2. Statements made by involved parties

  • The detention was made following a report filed by two persons (NV mentions this in interview).
  • No photos were sent to Daphne Caruana Galizia (DCG expressly states this and challenged TOM reporter Kurt Sansone).
  • No photos were found on the confiscated equipment (NV mentions this).
  • Kurt Farrugia and Ramona Attard claim not to have known of the events (interviewed upon their arrival in the UK).

So we may be dealing with a situation of an Immigration Officer who has violated the rules of his workplace and insofar as that point is concerned there would be no problem if his superiors take the necessary precautions that are proportional to the violation he committed. In truth if there indeed was a report that an Immigration officer has broken any rules of the workplace you would expect an internal investigation, a report and a proportionate punishment should the allegation be proven right.

Once you remove the shackles of partisan subjectivity from before your eyes though it would not be such a tough logical process to notice that there is much that is amiss in the treatment of the obnoxious (anything but erstwhile) ex-TVHEMM presenter. To begin with the frenzy of activity was worked up at the same time (or shortly after) Daphne Caruana Galizia posted two or three posts about the large government delegation of communication officers (or whatever Taghna Lkoll jargon is trendy nowadays) en route to some BBC training in London. The subject matter was and remains very pertinent. Here are ex-party propaganda machine employees now on a government payroll on their way to a conference in London – all expenses paid.

Is it relevant to the public? It’s as relevant as anything related to government or party salaries. This blog has often dealt with the issue of party financing and very recently dealt with the issue of how Labour’s finances were “saved” by the large exodus of employees towards the government payroll. Kurt Farrugia and Ramona Attard do not pass through passport control as private citizens but rather as government employees. Whether their presence was sighted and reported while having their luggage checked or while they were shopping at the duty free section is irrelevant.

Now my gut tells me never to trust Norman Vella. His demeanor when interviewed speaks volumes and his “innocent victim face” ensconced in a short-sleeved shirt two sizes too large was not exactly convincing. Still, there is not much where to get lost this time round. He mentions having nodded (sellem) in the direction of Kurt and Ramona (they are after all ex-colleagues of sorts). It is important since Kurt and Ramona would have been aware of his presence and I am sure that if shortly after they were catching up on the activity on the net – particularly on what they probably refer to as “il-blogg tas-sahhara” they must have made the wrong sort of one plus one.

It is an assumption I know but Occam’s razor, Dr House and Sherlock Holmes would probably agree to this version of events. The “report”, the fact that one of the communication officers works for the Minister under whose remit the police work and the sudden concatenation of news that included the red herring of “photos taken in the immigration area” can only point in one direction.

And this is the dirty part. We have developed what in the US of A is called a “person of interest“. The cool thing that you learn about a “person of interest” in Hollywood criminal series is that law enforcement agencies can opt to classify a person as such rather than as a “suspect” because it gives them more leeway in dealing with him. Less habeas corpus and the like. In our case we still have not got a hard and fast definition or use of “persons of interest” but Norman Vella just got that treatment.

**RECORD SET**
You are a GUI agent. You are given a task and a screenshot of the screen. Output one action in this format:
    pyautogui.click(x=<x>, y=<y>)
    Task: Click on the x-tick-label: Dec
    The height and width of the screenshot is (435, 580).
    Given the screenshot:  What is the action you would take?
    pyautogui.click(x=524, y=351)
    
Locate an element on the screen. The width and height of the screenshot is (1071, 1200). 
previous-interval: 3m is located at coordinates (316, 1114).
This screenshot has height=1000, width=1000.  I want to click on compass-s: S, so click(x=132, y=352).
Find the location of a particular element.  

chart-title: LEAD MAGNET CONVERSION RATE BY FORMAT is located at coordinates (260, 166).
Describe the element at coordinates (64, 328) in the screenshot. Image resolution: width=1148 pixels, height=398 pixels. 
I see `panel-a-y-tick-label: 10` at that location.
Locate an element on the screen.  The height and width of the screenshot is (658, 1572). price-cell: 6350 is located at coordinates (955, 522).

**STUDY QUESTIONS**
a – Repeat the passage of the blog post from "2. Statements made" to "in the UK).", word for word.
b – Summarize the blog post in two sentences.
The items above are separate material, unrelated to the blog post.

**RESULTS OF THE EXERCISE**
a –
2. Statements made by involved parties

  • The detention was made following a report filed by two persons (NV mentions this in interview).
  • No photos were sent to Daphne Caruana Galizia (DCG expressly states this and challenged TOM reporter Kurt Sansone).
  • No photos were found on the confiscated equipment (NV mentions this).
  • Kurt Farrugia and Ramona Attard claim not to have known of the events (interviewed upon their arrival in the UK).

b – The blog post lists statements from the involved parties, noting that the detention followed a report by two persons and that no photos were found on the confiscated equipment or sent to Daphne Caruana Galizia. The writer argues that the events coincided with her posts about a government delegation of communication officers traveling to BBC training in London, and contends that Norman Vella received treatment resembling that of a US "person of interest."